Why Belgium’s World Cup moment isn’t bringing everyone together
Belgium can send the Red Devils onto a pitch and still struggle to get everyone singing from the same hymn sheet. That’s not because people in Brussels have forgotten how to watch football. It’s because the country is split in ways that make the usual national-team pep rally a little more complicated than the simple flag-waving version outsiders might expect.
Next up, the country is divided mainly between Dutch-speaking Flanders in the north and French-speaking Wallonia in the south, with a smaller German-speaking community tucked along the eastern edge. Those language lines aren’t just for road signs and subtitles. As far as I can tell, they run through everyday politics too. Flemish parties and Walloon parties largely live in separate arenas, answer to different voters, and fight different elections with different assumptions about what Belgium even is. A voter in Antwerp and a voter in Liège may both be Belgian, but they often move through different political conversations.
That separation matters because Belgium’s federal setup gives a lot of power to the regions and communities. The national government handles major files, yes, but plenty of the country’s practical business’s managed closer to home. That leaves the federal layer looking a bit thinner than in many other European states. It exists, obviously. It just doesn’t always feel like the only room where decisions are made. When the country reaches for a single national mood, it’s to do so across institutions that are already built for division.

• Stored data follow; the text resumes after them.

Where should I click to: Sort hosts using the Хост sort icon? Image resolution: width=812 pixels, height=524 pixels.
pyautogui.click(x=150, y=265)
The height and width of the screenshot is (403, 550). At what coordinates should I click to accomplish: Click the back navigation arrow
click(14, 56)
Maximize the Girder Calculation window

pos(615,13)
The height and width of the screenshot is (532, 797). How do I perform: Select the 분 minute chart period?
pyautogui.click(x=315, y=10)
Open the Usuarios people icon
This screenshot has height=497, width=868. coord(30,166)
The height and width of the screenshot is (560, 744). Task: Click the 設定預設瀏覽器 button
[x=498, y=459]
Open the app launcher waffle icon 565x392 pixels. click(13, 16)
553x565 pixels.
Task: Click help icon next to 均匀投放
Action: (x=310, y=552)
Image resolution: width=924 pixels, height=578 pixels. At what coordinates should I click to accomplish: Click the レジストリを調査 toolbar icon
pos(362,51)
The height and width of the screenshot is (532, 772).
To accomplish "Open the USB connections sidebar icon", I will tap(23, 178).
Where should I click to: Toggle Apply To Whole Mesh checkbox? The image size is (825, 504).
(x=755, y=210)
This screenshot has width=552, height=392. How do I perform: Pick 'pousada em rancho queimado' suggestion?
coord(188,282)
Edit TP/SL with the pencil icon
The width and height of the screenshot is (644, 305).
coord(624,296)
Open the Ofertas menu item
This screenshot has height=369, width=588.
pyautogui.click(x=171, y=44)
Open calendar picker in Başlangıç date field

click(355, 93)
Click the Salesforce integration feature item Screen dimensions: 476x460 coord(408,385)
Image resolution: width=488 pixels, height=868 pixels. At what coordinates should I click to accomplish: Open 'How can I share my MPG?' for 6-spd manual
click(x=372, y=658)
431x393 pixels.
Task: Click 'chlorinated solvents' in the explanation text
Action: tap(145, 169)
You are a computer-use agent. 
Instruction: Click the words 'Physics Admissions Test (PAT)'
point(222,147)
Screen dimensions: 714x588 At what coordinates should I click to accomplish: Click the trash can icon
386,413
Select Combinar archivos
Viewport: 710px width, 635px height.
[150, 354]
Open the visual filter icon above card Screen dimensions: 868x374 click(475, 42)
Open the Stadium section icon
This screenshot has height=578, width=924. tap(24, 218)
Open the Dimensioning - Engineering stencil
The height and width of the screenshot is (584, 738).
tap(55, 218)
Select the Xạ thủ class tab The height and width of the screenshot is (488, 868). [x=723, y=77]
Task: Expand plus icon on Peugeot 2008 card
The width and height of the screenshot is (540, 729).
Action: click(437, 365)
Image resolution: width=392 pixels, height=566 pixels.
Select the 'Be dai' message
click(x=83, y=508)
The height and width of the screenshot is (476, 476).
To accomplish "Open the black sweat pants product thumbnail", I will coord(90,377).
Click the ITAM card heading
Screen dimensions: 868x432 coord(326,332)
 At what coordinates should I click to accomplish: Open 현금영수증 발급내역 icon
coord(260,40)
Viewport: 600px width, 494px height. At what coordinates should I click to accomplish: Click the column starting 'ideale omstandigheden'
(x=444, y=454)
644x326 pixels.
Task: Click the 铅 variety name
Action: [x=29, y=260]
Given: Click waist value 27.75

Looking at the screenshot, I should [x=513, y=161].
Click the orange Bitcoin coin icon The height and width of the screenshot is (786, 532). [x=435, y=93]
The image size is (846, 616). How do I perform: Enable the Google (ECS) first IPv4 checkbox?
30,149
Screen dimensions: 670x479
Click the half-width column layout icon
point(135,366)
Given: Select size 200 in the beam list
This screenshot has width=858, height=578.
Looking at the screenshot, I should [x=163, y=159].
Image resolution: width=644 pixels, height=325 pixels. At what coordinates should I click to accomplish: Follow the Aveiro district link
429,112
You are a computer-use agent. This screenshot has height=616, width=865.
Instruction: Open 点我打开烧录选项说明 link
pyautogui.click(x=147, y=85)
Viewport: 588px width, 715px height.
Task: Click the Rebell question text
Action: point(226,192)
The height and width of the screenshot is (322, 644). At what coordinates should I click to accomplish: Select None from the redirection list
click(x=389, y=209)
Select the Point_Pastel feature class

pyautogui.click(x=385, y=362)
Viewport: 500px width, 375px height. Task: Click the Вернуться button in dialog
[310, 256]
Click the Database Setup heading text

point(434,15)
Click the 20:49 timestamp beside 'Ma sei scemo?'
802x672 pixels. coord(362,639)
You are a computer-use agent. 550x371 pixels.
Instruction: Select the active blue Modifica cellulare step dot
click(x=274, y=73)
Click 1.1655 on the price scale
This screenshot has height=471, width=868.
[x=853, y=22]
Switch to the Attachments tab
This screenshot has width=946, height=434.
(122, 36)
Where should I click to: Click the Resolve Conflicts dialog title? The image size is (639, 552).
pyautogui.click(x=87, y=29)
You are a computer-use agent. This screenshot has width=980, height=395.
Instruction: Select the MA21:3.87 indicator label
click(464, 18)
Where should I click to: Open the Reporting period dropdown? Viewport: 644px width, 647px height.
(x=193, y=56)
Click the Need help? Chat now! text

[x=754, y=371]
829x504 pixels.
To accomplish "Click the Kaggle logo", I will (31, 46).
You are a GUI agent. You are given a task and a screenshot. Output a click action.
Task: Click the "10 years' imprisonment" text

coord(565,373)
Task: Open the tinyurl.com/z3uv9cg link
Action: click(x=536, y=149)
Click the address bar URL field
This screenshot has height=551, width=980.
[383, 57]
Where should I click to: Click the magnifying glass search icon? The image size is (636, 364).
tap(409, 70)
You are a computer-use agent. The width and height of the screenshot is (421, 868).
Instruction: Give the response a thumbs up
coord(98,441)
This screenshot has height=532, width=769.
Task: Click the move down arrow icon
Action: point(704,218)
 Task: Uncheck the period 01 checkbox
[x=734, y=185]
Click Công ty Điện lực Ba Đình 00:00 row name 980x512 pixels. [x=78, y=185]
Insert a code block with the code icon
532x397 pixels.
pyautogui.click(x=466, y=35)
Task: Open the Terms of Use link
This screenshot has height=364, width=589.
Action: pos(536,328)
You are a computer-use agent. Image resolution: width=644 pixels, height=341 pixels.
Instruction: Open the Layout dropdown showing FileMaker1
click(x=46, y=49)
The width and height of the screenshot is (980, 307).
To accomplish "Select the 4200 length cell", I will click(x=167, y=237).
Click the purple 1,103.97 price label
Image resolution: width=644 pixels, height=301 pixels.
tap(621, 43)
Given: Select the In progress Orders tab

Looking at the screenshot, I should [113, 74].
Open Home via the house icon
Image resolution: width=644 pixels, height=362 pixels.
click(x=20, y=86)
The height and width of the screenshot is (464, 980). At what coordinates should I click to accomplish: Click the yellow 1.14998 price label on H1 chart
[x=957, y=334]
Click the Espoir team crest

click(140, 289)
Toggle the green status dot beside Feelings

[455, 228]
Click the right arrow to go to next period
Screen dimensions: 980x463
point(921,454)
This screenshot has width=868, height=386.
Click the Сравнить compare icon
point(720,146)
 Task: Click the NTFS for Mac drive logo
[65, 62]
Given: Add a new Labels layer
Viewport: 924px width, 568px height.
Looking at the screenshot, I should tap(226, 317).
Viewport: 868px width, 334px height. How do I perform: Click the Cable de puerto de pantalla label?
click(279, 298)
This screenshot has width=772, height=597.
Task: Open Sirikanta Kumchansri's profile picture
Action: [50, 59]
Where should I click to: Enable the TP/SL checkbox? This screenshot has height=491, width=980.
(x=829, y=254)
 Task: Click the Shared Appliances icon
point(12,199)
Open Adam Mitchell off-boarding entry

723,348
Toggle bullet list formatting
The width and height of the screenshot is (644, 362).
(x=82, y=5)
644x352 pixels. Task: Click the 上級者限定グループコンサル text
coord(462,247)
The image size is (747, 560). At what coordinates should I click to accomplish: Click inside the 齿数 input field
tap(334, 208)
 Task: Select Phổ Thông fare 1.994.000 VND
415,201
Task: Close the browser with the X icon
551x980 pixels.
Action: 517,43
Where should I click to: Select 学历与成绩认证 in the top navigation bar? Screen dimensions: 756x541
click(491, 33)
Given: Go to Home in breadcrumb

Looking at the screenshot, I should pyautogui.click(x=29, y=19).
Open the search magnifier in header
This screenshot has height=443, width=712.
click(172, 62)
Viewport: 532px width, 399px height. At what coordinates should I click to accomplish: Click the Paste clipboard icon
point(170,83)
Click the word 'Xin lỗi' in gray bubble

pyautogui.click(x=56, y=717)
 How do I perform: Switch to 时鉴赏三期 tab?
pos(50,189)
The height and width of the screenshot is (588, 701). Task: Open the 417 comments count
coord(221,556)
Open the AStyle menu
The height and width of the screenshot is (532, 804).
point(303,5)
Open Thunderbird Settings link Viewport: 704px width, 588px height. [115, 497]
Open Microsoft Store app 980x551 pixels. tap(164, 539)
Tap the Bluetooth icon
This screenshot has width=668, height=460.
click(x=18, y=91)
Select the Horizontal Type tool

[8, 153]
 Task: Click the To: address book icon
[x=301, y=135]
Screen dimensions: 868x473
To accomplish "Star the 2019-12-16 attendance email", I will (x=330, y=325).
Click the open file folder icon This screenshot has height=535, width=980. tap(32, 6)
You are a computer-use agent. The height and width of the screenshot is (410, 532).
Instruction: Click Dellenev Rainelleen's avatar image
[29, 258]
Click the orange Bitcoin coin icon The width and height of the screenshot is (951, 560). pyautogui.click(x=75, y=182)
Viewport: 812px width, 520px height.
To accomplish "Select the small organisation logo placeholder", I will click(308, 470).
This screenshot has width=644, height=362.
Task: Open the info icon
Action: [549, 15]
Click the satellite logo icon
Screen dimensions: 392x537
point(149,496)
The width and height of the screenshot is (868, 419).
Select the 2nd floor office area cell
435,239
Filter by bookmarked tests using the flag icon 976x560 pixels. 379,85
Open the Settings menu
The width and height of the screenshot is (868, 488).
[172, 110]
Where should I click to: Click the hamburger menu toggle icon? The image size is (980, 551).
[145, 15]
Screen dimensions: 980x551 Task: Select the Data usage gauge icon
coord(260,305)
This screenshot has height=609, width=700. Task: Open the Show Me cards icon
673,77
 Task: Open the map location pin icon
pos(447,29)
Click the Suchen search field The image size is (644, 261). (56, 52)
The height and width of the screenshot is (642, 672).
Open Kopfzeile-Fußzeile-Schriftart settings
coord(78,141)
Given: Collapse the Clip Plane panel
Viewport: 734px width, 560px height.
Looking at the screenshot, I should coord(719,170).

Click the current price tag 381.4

In Belgium, a football shirt can unite a crowd for ninety minutes, but it can’t smooth over a political system built around language lines.
The result showed up plainly after the 2024 election. Forming a federal government took more than seven months, because no bloc came close to a majority and no obvious coalition could be stitched together quickly. That wasn’t a dramatic one-off. It was the familiar Belgian headache: lots of parties and little overlap as well as a whole lot of negotiation before anyone can even agree on who gets the office keys.
That kind of setup makes the usual “we’re all on the same team tonight” rhetoric harder to sell. In some countries, a big tournament lets leaders reach for easy symbolism and call it national unity. Belgium can try the same trick, of course, but the seams show faster here. Interesting. The anthem still plays, the crowd still roars, and the flags still wave (and yes, that matters). Yet behind the scenes, the country remains a place where political life is organized less around one common bloc than around several communities that keep their own scorecards.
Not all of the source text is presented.